Required work:
Repeat the records given below in full, with no changes.

[Stored records]
-- Opening Marker --

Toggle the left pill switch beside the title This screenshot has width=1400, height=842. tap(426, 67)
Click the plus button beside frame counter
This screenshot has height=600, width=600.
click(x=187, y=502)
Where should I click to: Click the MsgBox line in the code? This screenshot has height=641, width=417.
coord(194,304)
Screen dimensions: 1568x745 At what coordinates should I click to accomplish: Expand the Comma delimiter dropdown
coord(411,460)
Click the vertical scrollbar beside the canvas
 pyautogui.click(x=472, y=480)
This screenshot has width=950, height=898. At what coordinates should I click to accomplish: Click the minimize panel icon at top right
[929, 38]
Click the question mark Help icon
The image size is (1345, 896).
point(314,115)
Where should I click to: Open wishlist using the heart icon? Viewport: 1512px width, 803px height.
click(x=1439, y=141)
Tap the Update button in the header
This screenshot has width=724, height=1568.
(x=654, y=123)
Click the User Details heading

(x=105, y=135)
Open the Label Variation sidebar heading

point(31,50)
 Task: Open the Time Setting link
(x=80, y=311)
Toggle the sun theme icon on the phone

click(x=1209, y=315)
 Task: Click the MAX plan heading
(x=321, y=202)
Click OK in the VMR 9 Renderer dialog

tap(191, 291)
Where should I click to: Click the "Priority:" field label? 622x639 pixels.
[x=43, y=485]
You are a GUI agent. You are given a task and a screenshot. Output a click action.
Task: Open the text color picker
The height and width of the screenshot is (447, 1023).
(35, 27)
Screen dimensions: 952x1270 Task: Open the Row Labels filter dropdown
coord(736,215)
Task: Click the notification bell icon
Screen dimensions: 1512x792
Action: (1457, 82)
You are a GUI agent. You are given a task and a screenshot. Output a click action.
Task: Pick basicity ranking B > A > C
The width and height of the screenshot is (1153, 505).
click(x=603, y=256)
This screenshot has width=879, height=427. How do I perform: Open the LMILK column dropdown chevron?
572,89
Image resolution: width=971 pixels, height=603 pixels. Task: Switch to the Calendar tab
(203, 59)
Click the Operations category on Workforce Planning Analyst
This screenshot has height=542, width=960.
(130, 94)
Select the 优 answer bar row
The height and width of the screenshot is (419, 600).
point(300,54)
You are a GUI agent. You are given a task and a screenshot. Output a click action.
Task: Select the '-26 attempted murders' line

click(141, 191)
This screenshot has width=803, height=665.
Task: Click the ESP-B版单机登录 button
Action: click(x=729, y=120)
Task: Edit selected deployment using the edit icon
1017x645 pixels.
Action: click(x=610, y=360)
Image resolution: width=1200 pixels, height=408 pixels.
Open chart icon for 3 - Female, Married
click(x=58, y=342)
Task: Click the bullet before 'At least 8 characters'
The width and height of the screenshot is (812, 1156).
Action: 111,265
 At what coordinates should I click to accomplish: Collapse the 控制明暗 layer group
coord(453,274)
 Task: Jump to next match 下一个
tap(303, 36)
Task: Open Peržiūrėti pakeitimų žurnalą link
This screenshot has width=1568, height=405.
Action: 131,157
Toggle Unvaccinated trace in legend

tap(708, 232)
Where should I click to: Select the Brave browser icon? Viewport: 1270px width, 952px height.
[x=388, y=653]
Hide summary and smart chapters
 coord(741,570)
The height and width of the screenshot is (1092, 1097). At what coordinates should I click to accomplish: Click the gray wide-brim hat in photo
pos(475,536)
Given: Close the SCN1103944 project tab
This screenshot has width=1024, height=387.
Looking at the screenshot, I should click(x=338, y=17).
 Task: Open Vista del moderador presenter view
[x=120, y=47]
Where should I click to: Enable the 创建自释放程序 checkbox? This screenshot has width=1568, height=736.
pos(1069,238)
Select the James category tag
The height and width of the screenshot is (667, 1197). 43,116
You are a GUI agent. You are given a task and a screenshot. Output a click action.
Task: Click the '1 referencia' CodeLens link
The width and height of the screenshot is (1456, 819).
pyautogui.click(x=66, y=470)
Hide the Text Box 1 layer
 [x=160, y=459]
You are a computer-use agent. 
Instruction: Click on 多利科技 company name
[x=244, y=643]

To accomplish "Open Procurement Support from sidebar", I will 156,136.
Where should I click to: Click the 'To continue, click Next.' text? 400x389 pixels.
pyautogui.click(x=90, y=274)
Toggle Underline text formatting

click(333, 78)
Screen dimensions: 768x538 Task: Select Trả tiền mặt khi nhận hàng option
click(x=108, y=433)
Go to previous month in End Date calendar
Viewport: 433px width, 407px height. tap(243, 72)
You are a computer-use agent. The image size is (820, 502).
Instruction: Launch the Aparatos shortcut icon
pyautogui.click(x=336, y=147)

-- Closing Marker --

Completed exercise:
Toggle the left pill switch beside the title This screenshot has width=1400, height=842. tap(426, 67)
Click the plus button beside frame counter
This screenshot has height=600, width=600.
click(x=187, y=502)
Where should I click to: Click the MsgBox line in the code? This screenshot has height=641, width=417.
coord(194,304)
Screen dimensions: 1568x745 At what coordinates should I click to accomplish: Expand the Comma delimiter dropdown
coord(411,460)
Click the vertical scrollbar beside the canvas
 pyautogui.click(x=472, y=480)
This screenshot has width=950, height=898. At what coordinates should I click to accomplish: Click the minimize panel icon at top right
[929, 38]
Click the question mark Help icon
The image size is (1345, 896).
point(314,115)
Where should I click to: Open wishlist using the heart icon? Viewport: 1512px width, 803px height.
click(x=1439, y=141)
Tap the Update button in the header
This screenshot has width=724, height=1568.
(x=654, y=123)
Click the User Details heading

(x=105, y=135)
Open the Label Variation sidebar heading

point(31,50)
 Task: Open the Time Setting link
(x=80, y=311)
Toggle the sun theme icon on the phone

click(x=1209, y=315)
 Task: Click the MAX plan heading
(x=321, y=202)
Click OK in the VMR 9 Renderer dialog

tap(191, 291)
Where should I click to: Click the "Priority:" field label? 622x639 pixels.
[x=43, y=485]
You are a GUI agent. You are given a task and a screenshot. Output a click action.
Task: Open the text color picker
The height and width of the screenshot is (447, 1023).
(35, 27)
Screen dimensions: 952x1270 Task: Open the Row Labels filter dropdown
coord(736,215)
Task: Click the notification bell icon
Screen dimensions: 1512x792
Action: (1457, 82)
You are a GUI agent. You are given a task and a screenshot. Output a click action.
Task: Pick basicity ranking B > A > C
The width and height of the screenshot is (1153, 505).
click(x=603, y=256)
This screenshot has width=879, height=427. How do I perform: Open the LMILK column dropdown chevron?
572,89
Image resolution: width=971 pixels, height=603 pixels. Task: Switch to the Calendar tab
(203, 59)
Click the Operations category on Workforce Planning Analyst
This screenshot has height=542, width=960.
(130, 94)
Select the 优 answer bar row
The height and width of the screenshot is (419, 600).
point(300,54)
You are a GUI agent. You are given a task and a screenshot. Output a click action.
Task: Select the '-26 attempted murders' line

click(141, 191)
This screenshot has width=803, height=665.
Task: Click the ESP-B版单机登录 button
Action: click(x=729, y=120)
Task: Edit selected deployment using the edit icon
1017x645 pixels.
Action: click(x=610, y=360)
Image resolution: width=1200 pixels, height=408 pixels.
Open chart icon for 3 - Female, Married
click(x=58, y=342)
Task: Click the bullet before 'At least 8 characters'
The width and height of the screenshot is (812, 1156).
Action: 111,265
 At what coordinates should I click to accomplish: Collapse the 控制明暗 layer group
coord(453,274)
 Task: Jump to next match 下一个
tap(303, 36)
Task: Open Peržiūrėti pakeitimų žurnalą link
This screenshot has width=1568, height=405.
Action: 131,157
Toggle Unvaccinated trace in legend

tap(708, 232)
Where should I click to: Select the Brave browser icon? Viewport: 1270px width, 952px height.
[x=388, y=653]
Hide summary and smart chapters
 coord(741,570)
The height and width of the screenshot is (1092, 1097). At what coordinates should I click to accomplish: Click the gray wide-brim hat in photo
pos(475,536)
Given: Close the SCN1103944 project tab
This screenshot has width=1024, height=387.
Looking at the screenshot, I should click(x=338, y=17).
 Task: Open Vista del moderador presenter view
[x=120, y=47]
Where should I click to: Enable the 创建自释放程序 checkbox? This screenshot has width=1568, height=736.
pos(1069,238)
Select the James category tag
The height and width of the screenshot is (667, 1197). 43,116
You are a GUI agent. You are given a task and a screenshot. Output a click action.
Task: Click the '1 referencia' CodeLens link
The width and height of the screenshot is (1456, 819).
pyautogui.click(x=66, y=470)
Hide the Text Box 1 layer
 [x=160, y=459]
You are a computer-use agent. 
Instruction: Click on 多利科技 company name
[x=244, y=643]

To accomplish "Open Procurement Support from sidebar", I will 156,136.
Where should I click to: Click the 'To continue, click Next.' text? 400x389 pixels.
pyautogui.click(x=90, y=274)
Toggle Underline text formatting

click(333, 78)
Screen dimensions: 768x538 Task: Select Trả tiền mặt khi nhận hàng option
click(x=108, y=433)
Go to previous month in End Date calendar
Viewport: 433px width, 407px height. tap(243, 72)
You are a computer-use agent. The image size is (820, 502).
Instruction: Launch the Aparatos shortcut icon
pyautogui.click(x=336, y=147)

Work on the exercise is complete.